**THE PROBLEM**
Reproduce everything from the line that contains "Screen dimensions: 693x348" down to the line that contains "The image size is (599, 473)." in the listing below, word for word and nothing more. Leave the pictures out.

**ENTRIES PROVIDED**
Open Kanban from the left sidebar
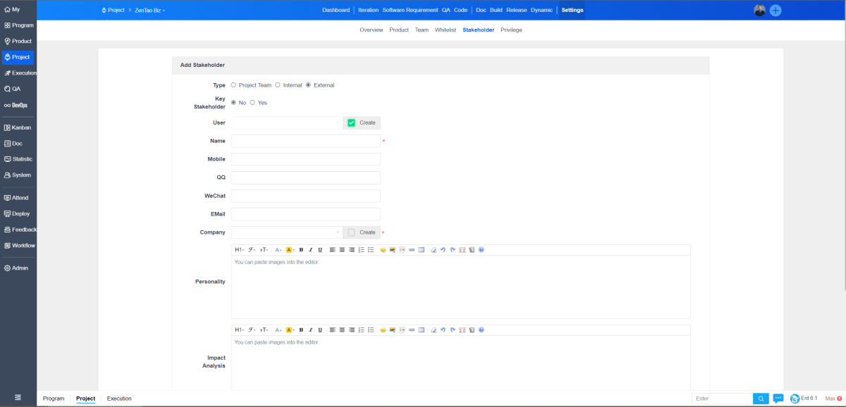This screenshot has height=407, width=846. click(x=21, y=127)
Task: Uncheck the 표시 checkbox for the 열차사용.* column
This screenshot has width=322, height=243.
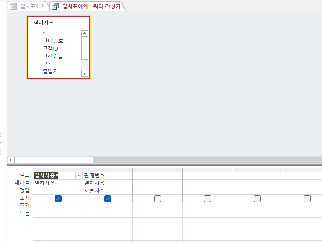Action: pos(58,199)
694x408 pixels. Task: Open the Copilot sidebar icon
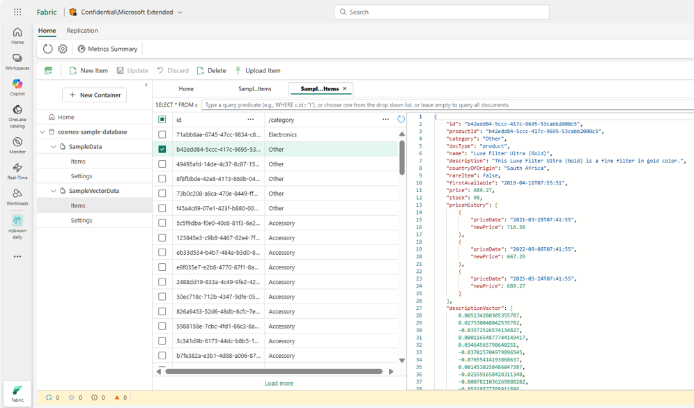click(x=16, y=85)
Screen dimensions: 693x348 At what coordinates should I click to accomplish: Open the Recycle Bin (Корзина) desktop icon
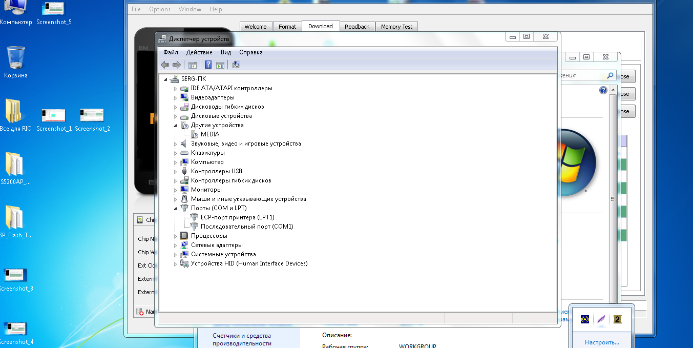15,62
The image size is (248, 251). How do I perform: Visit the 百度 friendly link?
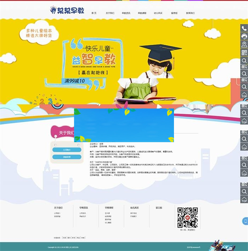(x=64, y=238)
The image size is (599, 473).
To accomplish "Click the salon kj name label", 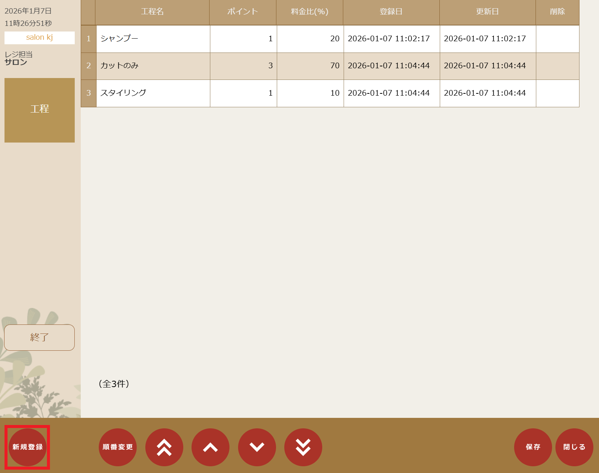I will (x=39, y=38).
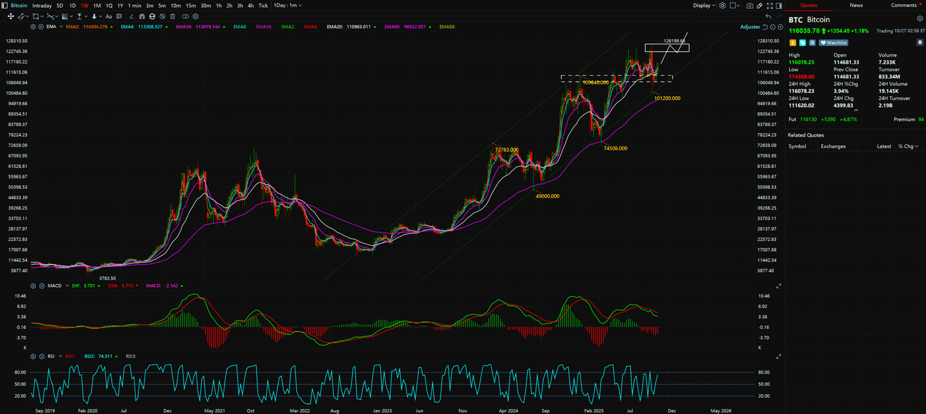Sort related quotes by % Chg column
The width and height of the screenshot is (926, 414).
pyautogui.click(x=907, y=146)
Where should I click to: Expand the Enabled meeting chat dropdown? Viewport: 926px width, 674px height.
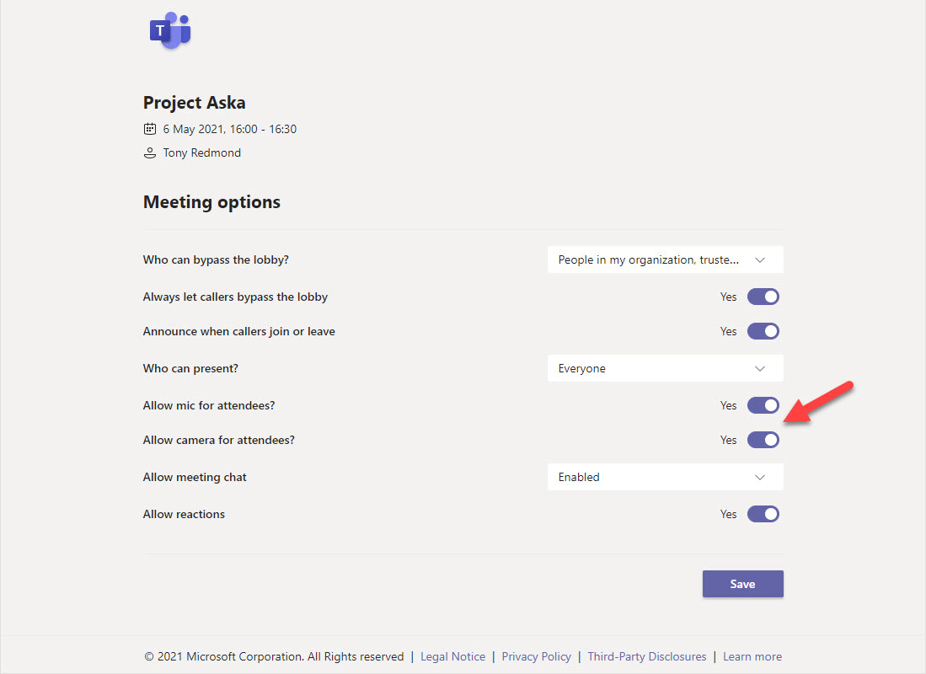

**ANSWER TO THIS PROBLEM**
Screen dimensions: 693x348 At what coordinates should I click to accomplish: Open the Recycle Bin (Корзина) desktop icon
15,62
The image size is (248, 251). How do I perform: Visit the 百度 friendly link?
(x=64, y=238)
The image size is (599, 473).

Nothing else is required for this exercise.